ENTRIES SUPPLIED >>

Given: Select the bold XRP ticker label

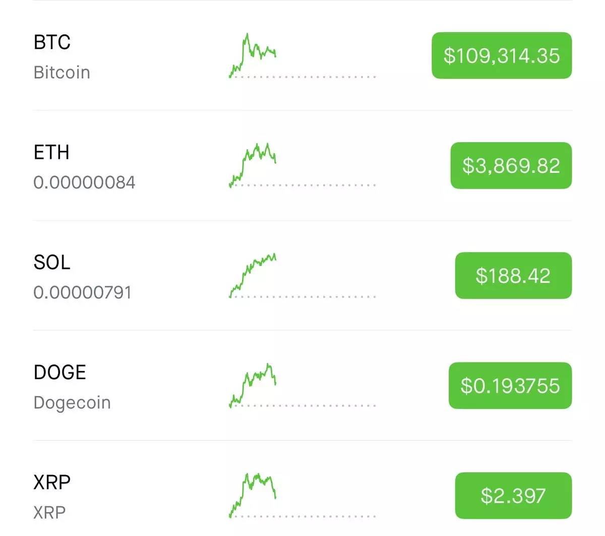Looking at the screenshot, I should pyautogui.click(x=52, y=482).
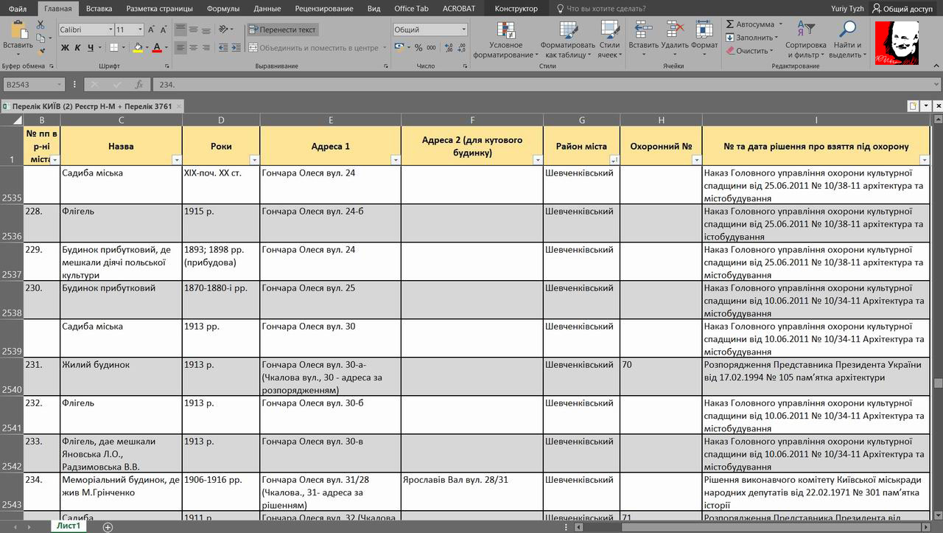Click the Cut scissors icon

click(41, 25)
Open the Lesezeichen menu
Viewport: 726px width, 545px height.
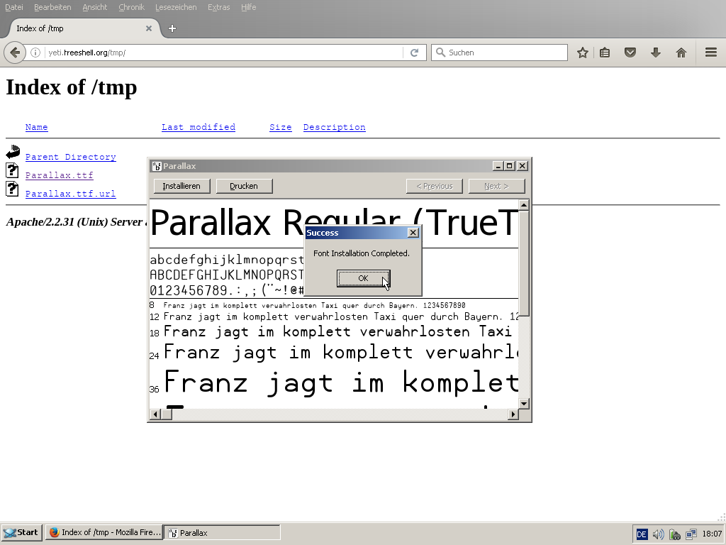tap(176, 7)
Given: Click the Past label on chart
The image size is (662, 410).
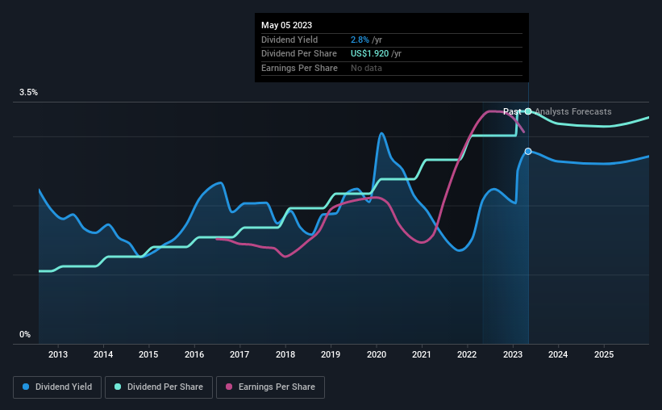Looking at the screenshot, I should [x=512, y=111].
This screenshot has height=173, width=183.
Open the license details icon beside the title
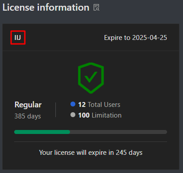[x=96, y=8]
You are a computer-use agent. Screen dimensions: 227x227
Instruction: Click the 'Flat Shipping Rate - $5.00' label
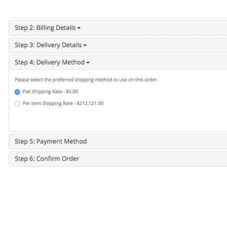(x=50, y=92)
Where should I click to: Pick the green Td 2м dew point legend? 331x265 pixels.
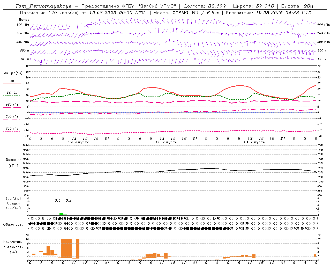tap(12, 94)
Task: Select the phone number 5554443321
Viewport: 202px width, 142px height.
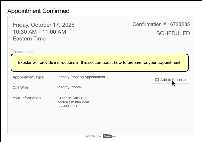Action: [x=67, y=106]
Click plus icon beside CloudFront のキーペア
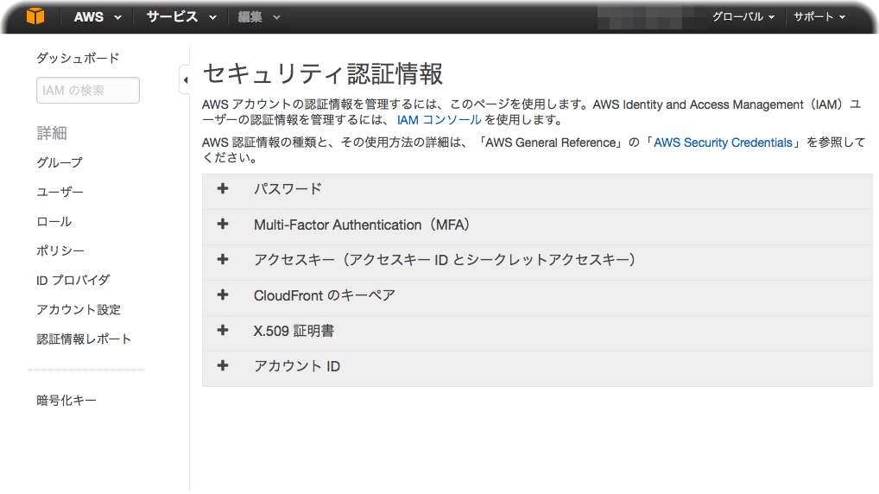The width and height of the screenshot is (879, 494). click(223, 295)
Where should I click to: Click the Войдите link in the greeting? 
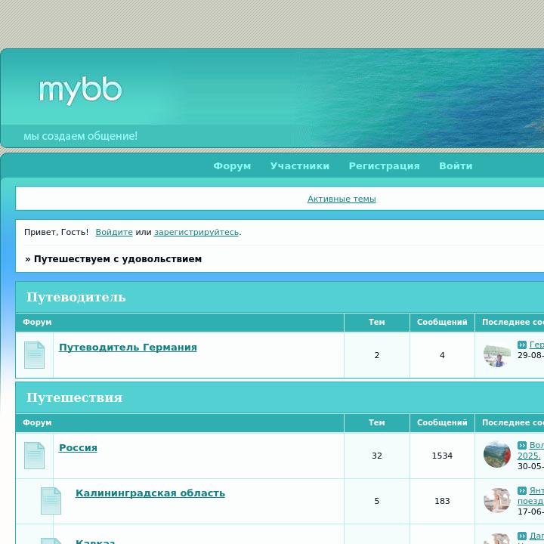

...

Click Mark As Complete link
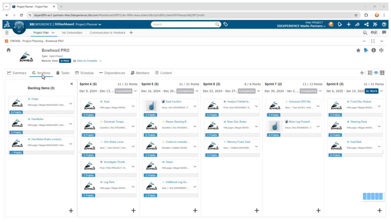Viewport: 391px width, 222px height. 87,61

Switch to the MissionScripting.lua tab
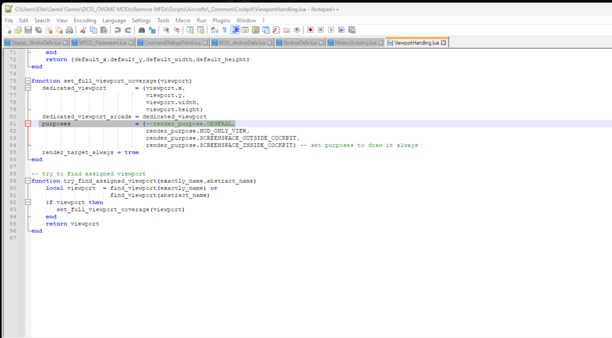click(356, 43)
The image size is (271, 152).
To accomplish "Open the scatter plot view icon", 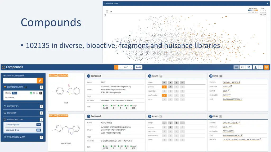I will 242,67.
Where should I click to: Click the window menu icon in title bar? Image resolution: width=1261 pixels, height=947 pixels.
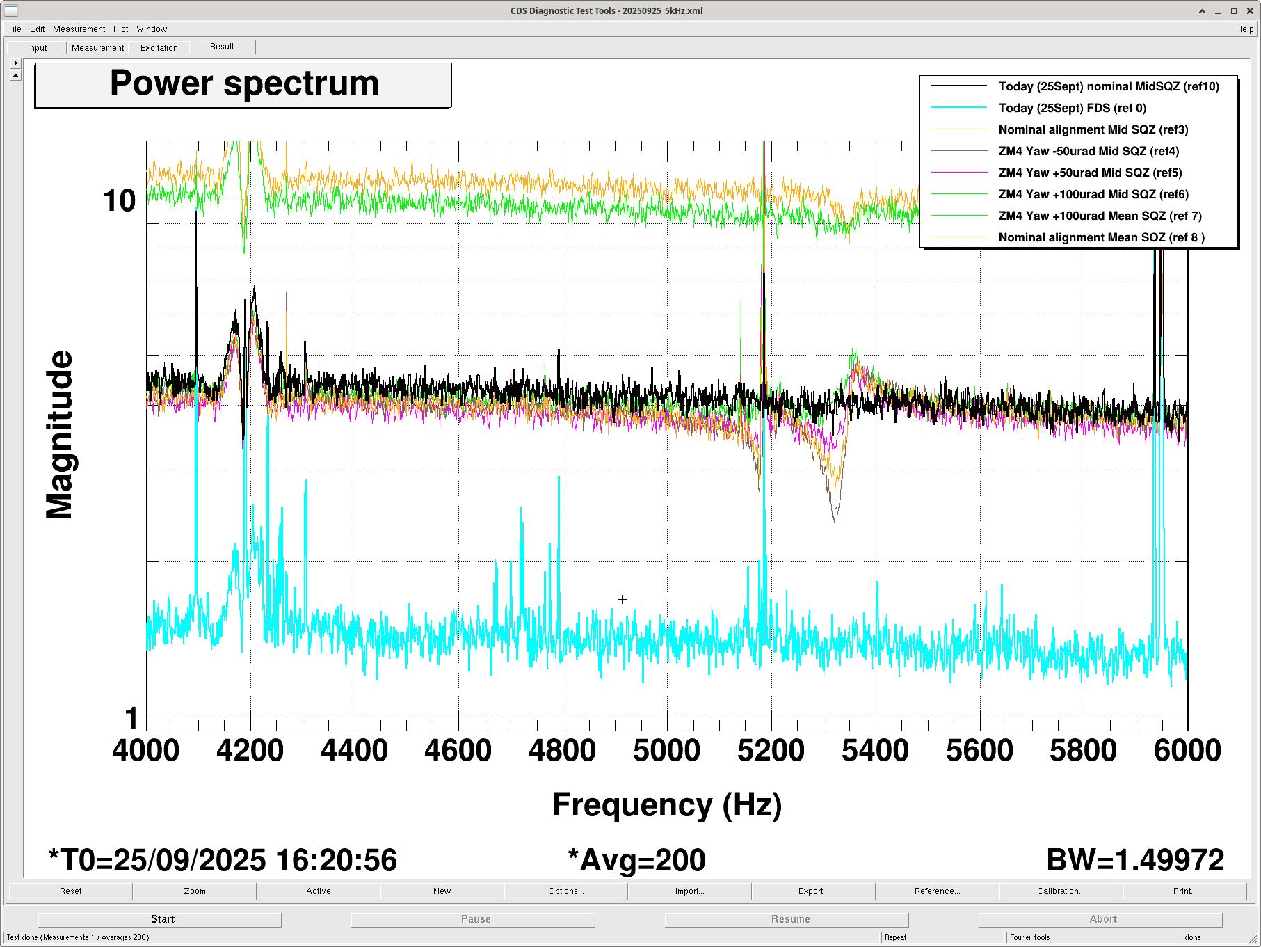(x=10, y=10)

...

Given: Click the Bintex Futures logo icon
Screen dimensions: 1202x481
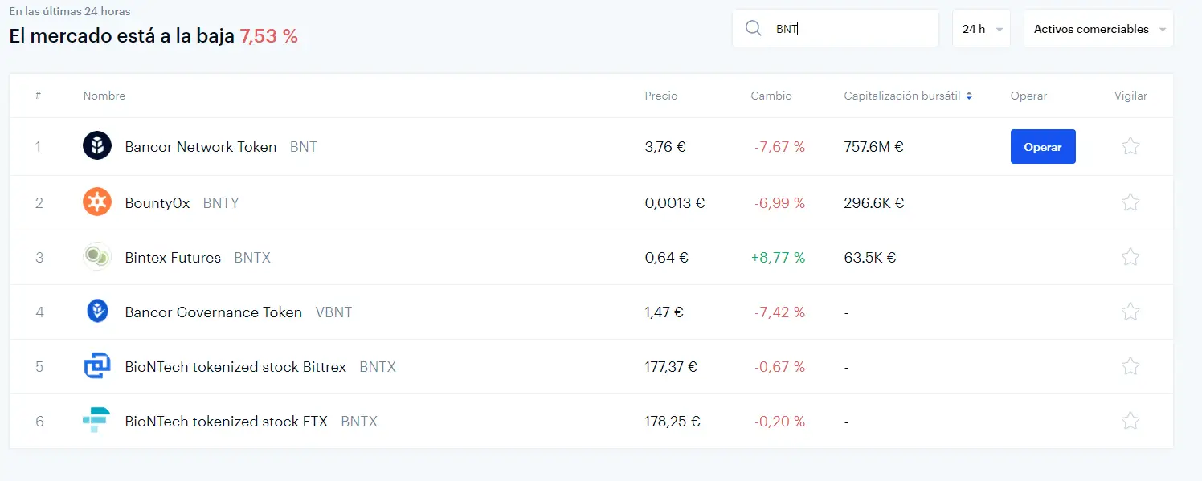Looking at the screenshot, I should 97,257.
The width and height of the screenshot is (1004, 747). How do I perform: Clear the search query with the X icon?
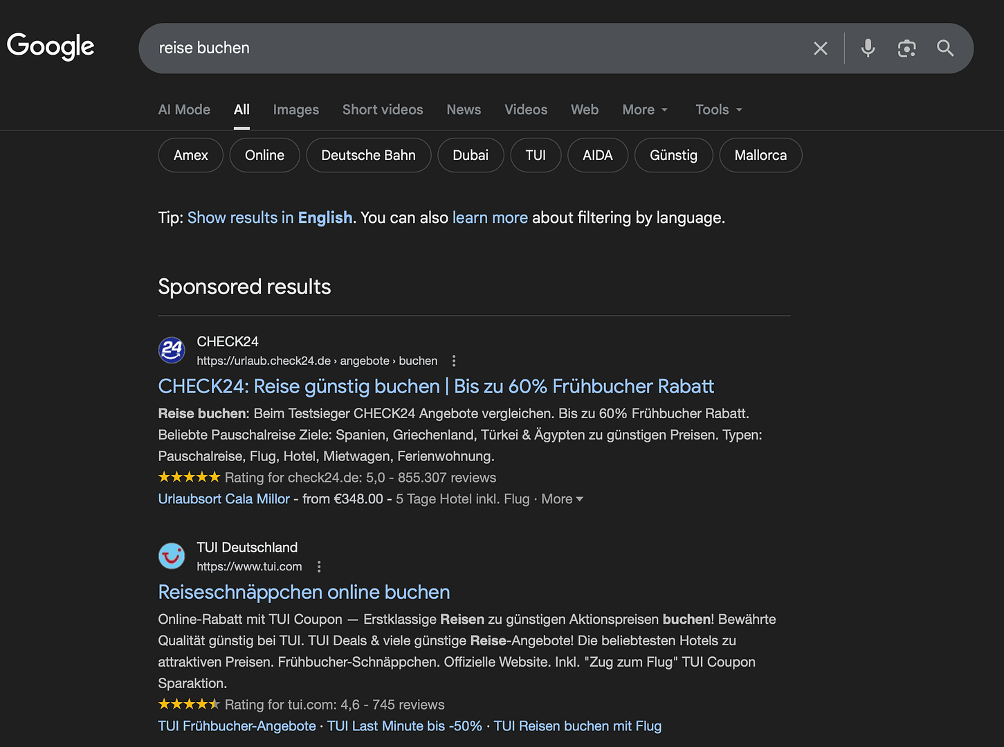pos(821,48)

WHAT YOU ARE ASKED TO DO >> A verbatim reproduction is expected: starting at the line above that has "Click plus icon beside CloudFront のキーペア", ending at the line that has "Where should I click to: Click the Войдите", both included, and with no pictures and no other lines.

WRITTEN RESPONSE >>
Click plus icon beside CloudFront のキーペア
The width and height of the screenshot is (879, 494). click(223, 295)
Where should I click to: Click the Войдите link in the greeting? 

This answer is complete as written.